In this work, we present a method to optically perform a linear vector-matrix multiplication without holography, where the matrix elements are independent and identically distributed random variables drawn from a normal distribution. This operation is surprisingly versatile: distances between vectors are approximately conserved as shown by the Johnson-Lindenstrauss lemma [3], and the field of randomized numerical linear algebra (RNLA) is exploiting such operations in a variety of ways to be able to solve linear algebra tasks for very high dimensional data [4,5]. Consequently, an optical processor that performs random projections can lend itself to all these uses, while keeping the well-known advantages of optical computing: since the computation is executed as the light propagates through the optical system, it is entirely passive, very fast, and highly parallel.

Our method requires as few as $2N+2$ images to perform $N$ linear random projections, does not rely on interference with a reference beam, and only requires computationally trivial post-processing. It therefore allows for a very stable and simple design of a fast optical linear processor. To our knowledge, this method presented in the following is unknown in the community.

2. Presentation of the method

We start in the most general setting where $M$ is an arbitrary linear transform, and $x$ is an arbitrary input vector. We choose a fixed input vector $x_a$, which in the following we refer to as the anchor vector, and we require that $Mx_a$ exclusively comprises non-zero elements. In practice we achieve this by excluding those dimensions of the output vector space for which the corresponding elements of $|M x_a|$ are smaller than some threshold. In the case of random projections, which is the focus of this manuscript, this procedure merely leads to a reduction of the dimensionality of the output vector space, and has no other discernible consequences.

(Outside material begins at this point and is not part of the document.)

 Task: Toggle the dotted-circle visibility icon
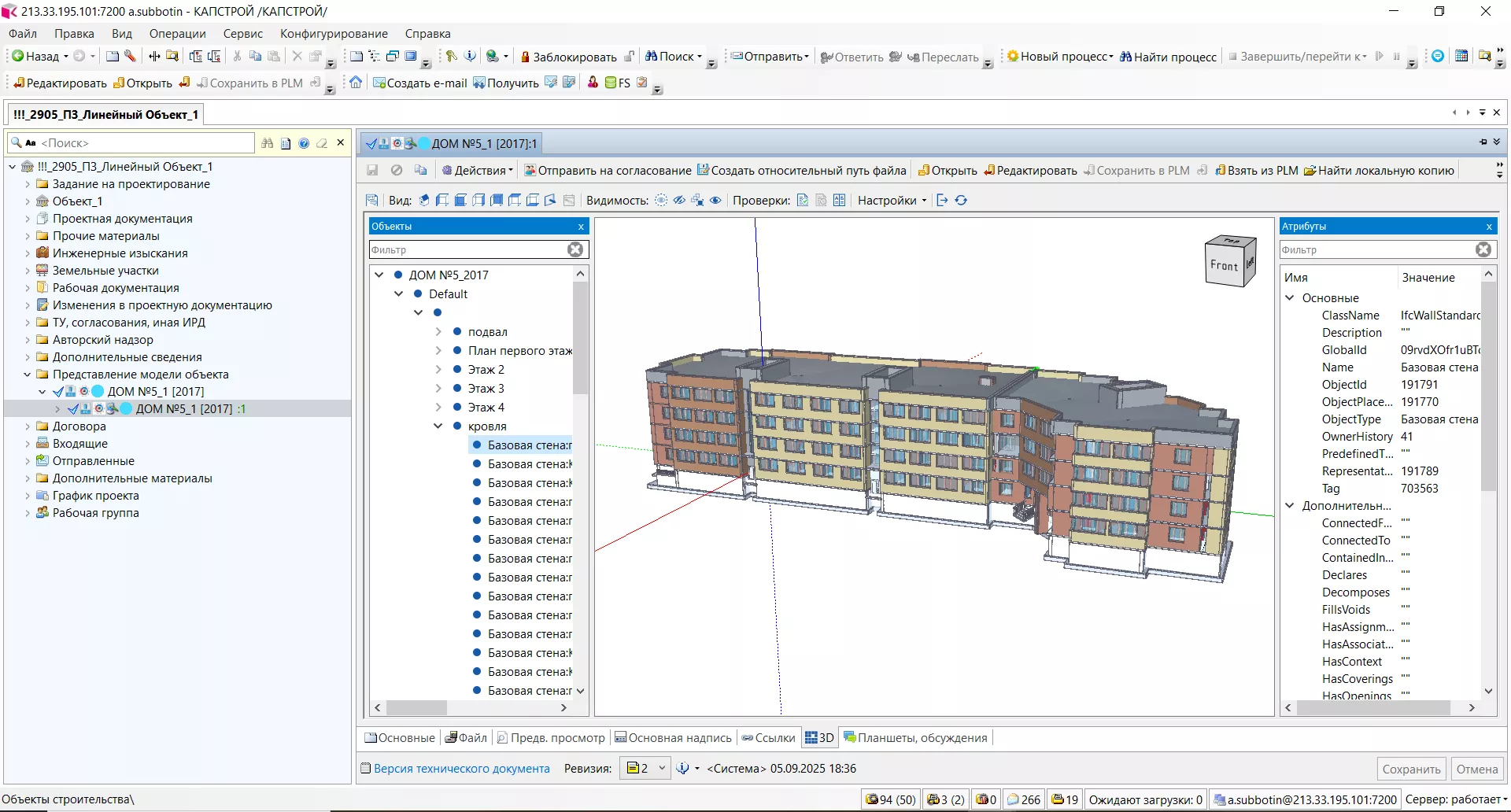pyautogui.click(x=661, y=201)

In the following, the complex conjugate is denoted by an overline $\overline {(\ldots )}$, and $\mathfrak {Re}(\ldots )$ is the real part of a complex value. The absolute value $|\ldots |$, multiplication $(\ldots ) \odot (\ldots )$, division $(\ldots )/(\ldots )$ and power $(\ldots )^p$ are element-wise operations. We start with the following identity:

(1)$$|M(x_a - x)|^2 = |M x_a|^2 + |M x|^2 - 2\mathfrak{Re}\left(M x_a \odot \overline{M x}\right)$$

Next, we construct a new linear transform $\tilde {M}x = (Mx) \odot \exp (-i \arg (Mx_a))$. $\tilde {M}$ is defined such that $\tilde {M}x_a$ is real and non-negative. It follows that for any $x$ we have $|\tilde {M}x| = |Mx|$, $M x_a \odot \overline {M x} = \tilde {M} x_a \odot \overline {\tilde {M} x}$, and $\tilde {M}x_a = |\tilde {M}x_a| = |Mx_a|$. This allows us to separate the real part of the product in Eq. (1) into the product of two real parts:

(2)$$\begin{aligned}|M(x_a - x)|^2 = |M x_a|^2 + |M x|^2 - 2|M x_a| \odot \mathfrak{Re}\left(\tilde{M} x\right) \end{aligned}$$

(3)$$\begin{aligned} \Rightarrow Lx := \mathfrak{Re}\left(\tilde{M} x\right) = \frac{|M x_a|^2 + |M x|^2 - |M(x_a - x)|^2}{2|M x_a|} \end{aligned}$$

We note that on the left-hand side of Eq. (3), we have a linear transformation $L$ of the vector $x$, while the right-hand side only contains quantities that can be obtained from intensity measurements in an optical setup. Although the mathematical derivation does not constrain the choice of the anchor vector $x_a$ other than that $|M x_a|$ must only have non-zero elements, there are experimental considerations that we explain later in this manuscript. Of course, this derivation only makes practical sense if one can construct a linear transform that is "useful": note that we don’t obtain the real part of the optical field at the camera $Mx$, but the generally dissimilar real part of $\tilde {M}x$. Note also that knowledge of the real part and absolute value of $\tilde {M} x$ only allows us to determine the absolute value of its imaginary part, and not the signs of its elements. In the following, we develop how we employ this procedure to create a random matrix with Gaussian i.i.d. entries.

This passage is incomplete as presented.